Thursday, February 18, 2010

Indian Child Life - Edwin and Therese Deming (1899)

A quick detour today. I talked about scanning children's material last time, so I thought I'd put up a favorite old scan as an example of what I'm talking about.

Indian Child Life (1899.Therese & Edwin Deming).cbr

Edit: New larger version uploaded.  This was before I was as consistent with absolute c2c scanning, and I think there may be images missing of ifc and ibc and maybe an interior leaf as well, will check next time I see my physical copy.

Get the scan here.

This is an absolutely beautiful children's book written by Therese Deming and illustrated by her husband Edwin from 1899. Edwin was a contemporary and friend of Frederic Remington, and Edwin and Therese dedicated themselves to the study and celebration of Native American cultures. The stories are geared toward and often about children, and the art is done in a pastoral, colorful, and distinctly American style. This couple did a number of books in their careers, but I believe this is a fairly early example. Here's a link to post on the Demings by an excellent blogger that writes on a wide variety of interesting and important subjects.

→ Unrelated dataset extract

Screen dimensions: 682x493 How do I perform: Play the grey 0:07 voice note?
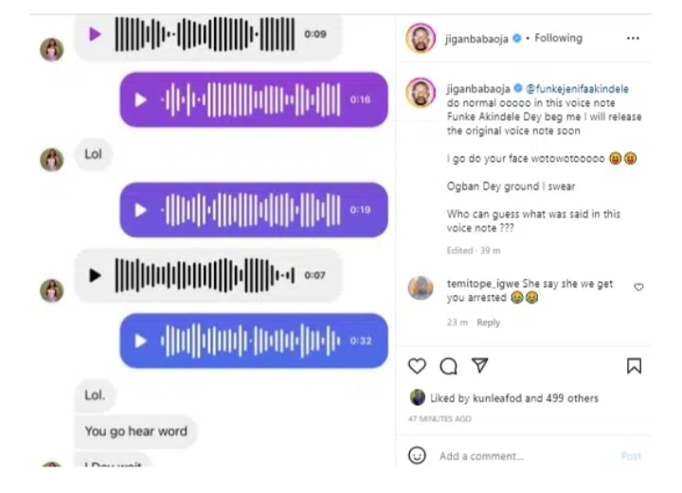(95, 275)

There's also some mention of the artist to be found here:

Since scanning this book, I stumbled across a very nice article on Edwin Deming by his wife on pages 23-28 in The Mentor (one of my favorite vintage mags, I'll post on it soon!) from April 1926 which you can get here.

My kids came home from their school Thanksgiving parties with feather headbands made from construction paper and Chief and Princess necklaces. Let's not let these baubles be the only way our kids think of Indian life and cultures. Artists like the Demings and Edward Curtis recognized the value in "capturing" the lifestyle of the tribes at the turn of the century as their traditional way of life was waning. Indian myths and folktales have many valuable qualities concerning our relationship to our families, our community, and our place in the natural world - I know I appreciate very much that my mother used to read them to me, so I am making an effort to read them to my own children.

Samples! Back to the periodicals next time, but perhaps this post might some of you out there to ponder what special children's books you have on your shelves that you might have to share for posterity.

P.S. I couldn't bring myself to cut this beautiful and beautifully crafted book, so excuse a little spine shadow and the close crop! They don't make 'em like they used to, this is one of the sturdiest and most beautiful books I've ever had the pleasure to own, and I plan on giving it to one of my kids when they have their own some day. I still have the raw scans and might return to them for a different presentation sometime, but in the meantime, it looks a-ok as is.